The code developed by an appliance marker that enables Asterisk to interact nicely with enterprise firewalls could eventually do much much more. That's because this is open source.
Posted January 31, 2006

Alex Goldman

Morganville, N.J.-based Ranch Networks has announced the development of security code for Asterisk, the open source VoIP project, that allows enterprises to combine Asterisk with Ranch appliances. The code is certified by Huntsville, Ala.-based Digium and is available in the latest Asterisk version, number 1.2.3.

The code uses a standard developed by the IETF called Middlebox Communications to open firewall ports only when a call is actually in progress. This should make enterprise firewalls far more secure.

Ram Ayyakad, CEO of Ranch, calls this "dynamic firewall control", and it is already a part of the latest Asterisk core, v. 1.2.3. It will also be available as an integral part of the next major Digium release. For the moment, Ayyakad admits, "we are still working with Digium to clarify a few things. The challenge was to put our code into the core of Asterisk."

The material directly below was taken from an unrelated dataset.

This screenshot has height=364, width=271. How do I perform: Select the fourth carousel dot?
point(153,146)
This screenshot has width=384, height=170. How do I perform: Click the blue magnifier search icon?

The benefits are numerous, Ayyakad says. "It's really good bulletproof security, hardware based queuing, the ability to segregate data and voice, bridging, and there's no proprietary thing going on."

Kevin Fleming, senior software engineer at Digium of co-maintainer of Asterisk (with Mark Spencer, Asterisk's author and the CEO of Digium), says Digium insisted that the protocols Ranch used be open. "We're very very strict about architectural issues," he explains. "The initial implementation was very Ranch Networks-centric. We said that the implementation needed to be as generic as possible."

So other vendors could plug in the same capabilities? "Yes," says Fleming. "If they didn't use MIDCOM, they could use other protocols. The vendor would provide a module that speaks their protocol to the firewall."

It works

We ask Ayyakad how his company has tested the appliance, and he replies that Ranch has been using the system in its office for four months. The company has fifteen different kinds of phones, testing all of the industry standards, and none, he says, have been a problem. "We're thrilled," he says.

Digium is also very happy. Fleming cannot yet talk specifics, but he says that the Asterisk vendor community is starting to imagine applications for the technology that Digium and Ranch had not anticipated.

So expect more news on the same subject later this year.

Pricing and availability

The code is open source and free. Ranch Networks appliances vary depending on number and type of ports, with prices ranging from about $750 to over $25,000.